A propósito deste dislate, ocorre-me uma estória sobre a tradicional, velha e gasta dicotomia entre a esquerda e a direita, que de certo modo ilustra a diferença. Conta-se que um velho tio, conservador, terá lançado um repto à sobrinha, adolescente: “Se fosses Primeira-Ministra, qual seria a tua primeira decisão?”, ao que esta terá respondido: “Daria comida e casa a todos os sem-abrigo”. Os pais da adolescente, adeptos inconfessáveis da esquerda, orgulhos da resposta da filha, exclamaram: “Bem-vinda à esquerda, minha filha!”. Mas para que o desafio ficasse completo, o tio retorquiu: “Louvo-te a intenção, que é generosa, mas não precisas de ser Primeira-Ministra para ajudares os sem-abrigo. Por exemplo, podes ir a minha casa cortar a relva do jardim, eu dou-te 50 euros pelo teu trabalho, que tu podes entregar ao primeiro sem-abrigo que encontrares”. Ao que a sobrinha, surpreendida, respondeu: “Tio, mas por que razão não vai o sem-abrigo, ele próprio, a tua casa cortar a relva e seres tu a pagar-lhe diretamente?”. E o tio respondeu: “Bem-vinda à direita!”. Básico! A diferença é tão simples, como a conclusão.

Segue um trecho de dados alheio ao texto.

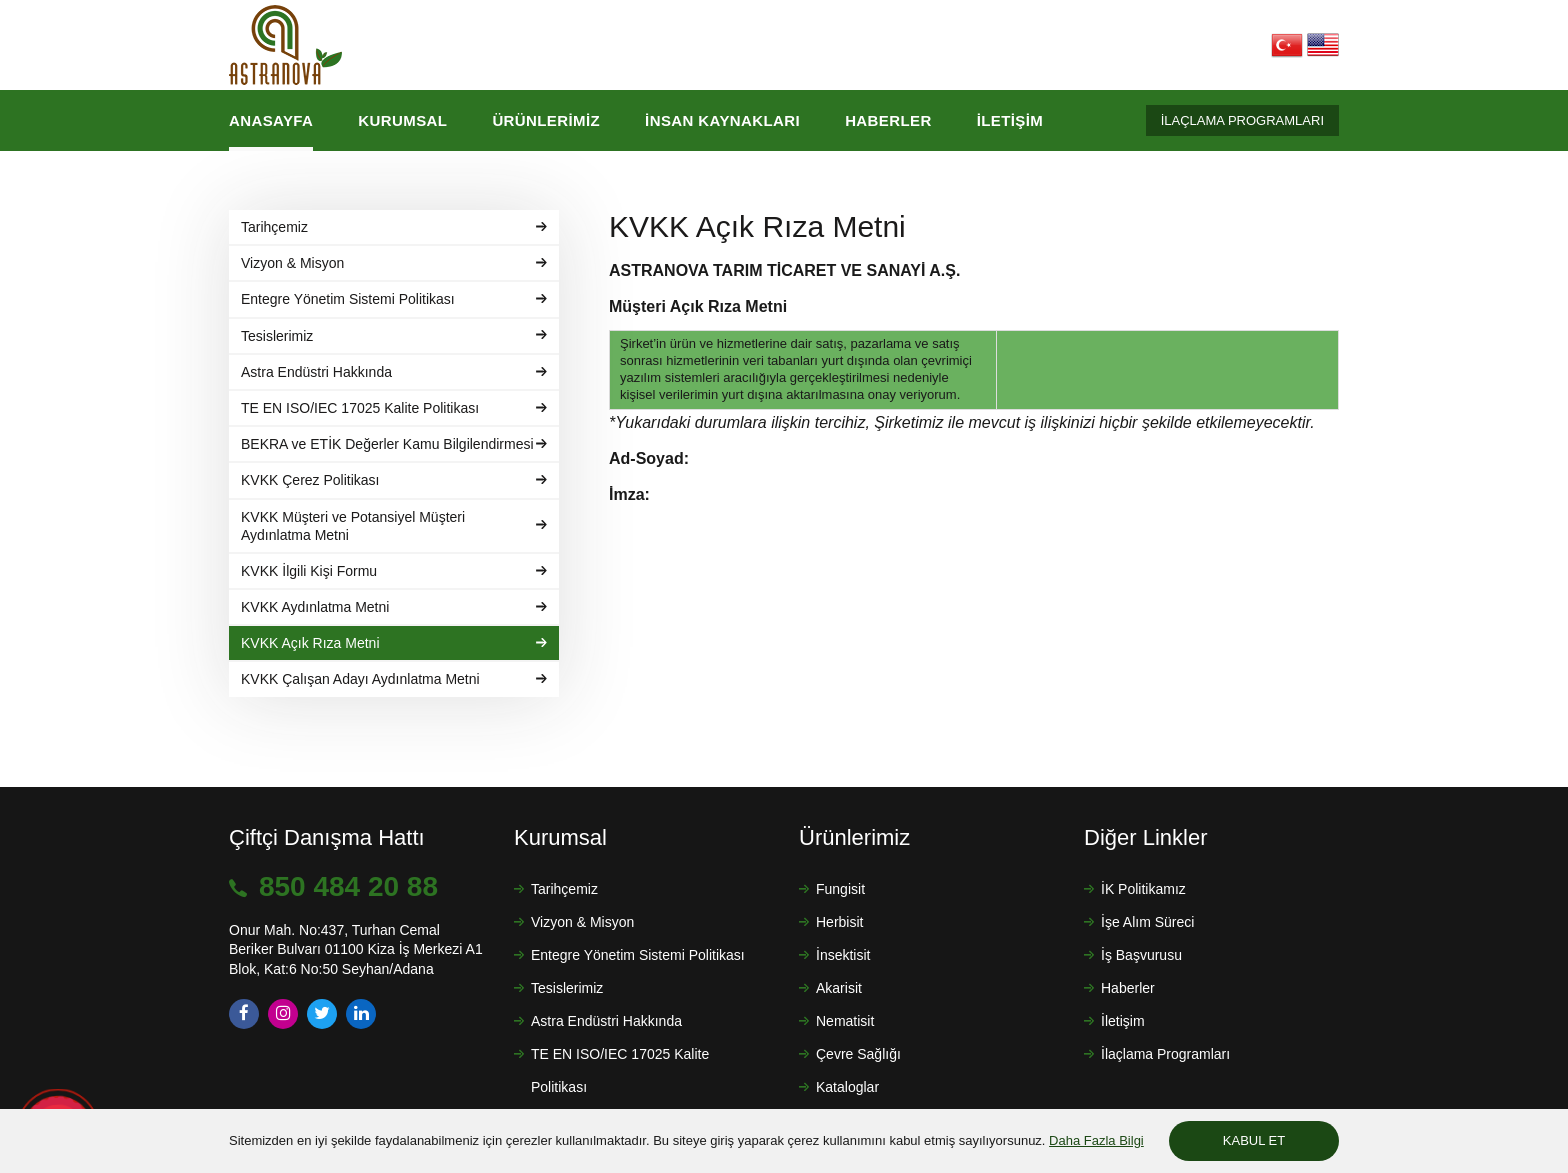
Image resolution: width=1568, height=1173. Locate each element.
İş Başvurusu (1141, 955)
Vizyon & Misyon (582, 922)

O PS continua a alimentar uma esquerda que pensa e decide assim, com mais direitos que deveres, esquecendo que a verdadeira igualdade significa tratar todos da mesma maneira. Que a desigualdade social e económica se combate mais pela igualdade direitos e oportunidades, do que a concessão de privilégios. Ou, na esteira do secular provérbio chinês: “A quem tem fome não lhe dês um peixe, mas ensina-o a pescar”.

Os empresários da restauração precisam de incentivos de emergência, como de “pão para a boca” para sobreviverem, com dignidade, à pandemia e dispensam a conversa fiada da dita esquerda, do luxo escondido ou do chique radical. A História já provou à saciedade quanto vale a esta visão, simplista e alienada, das sociedades e da economia.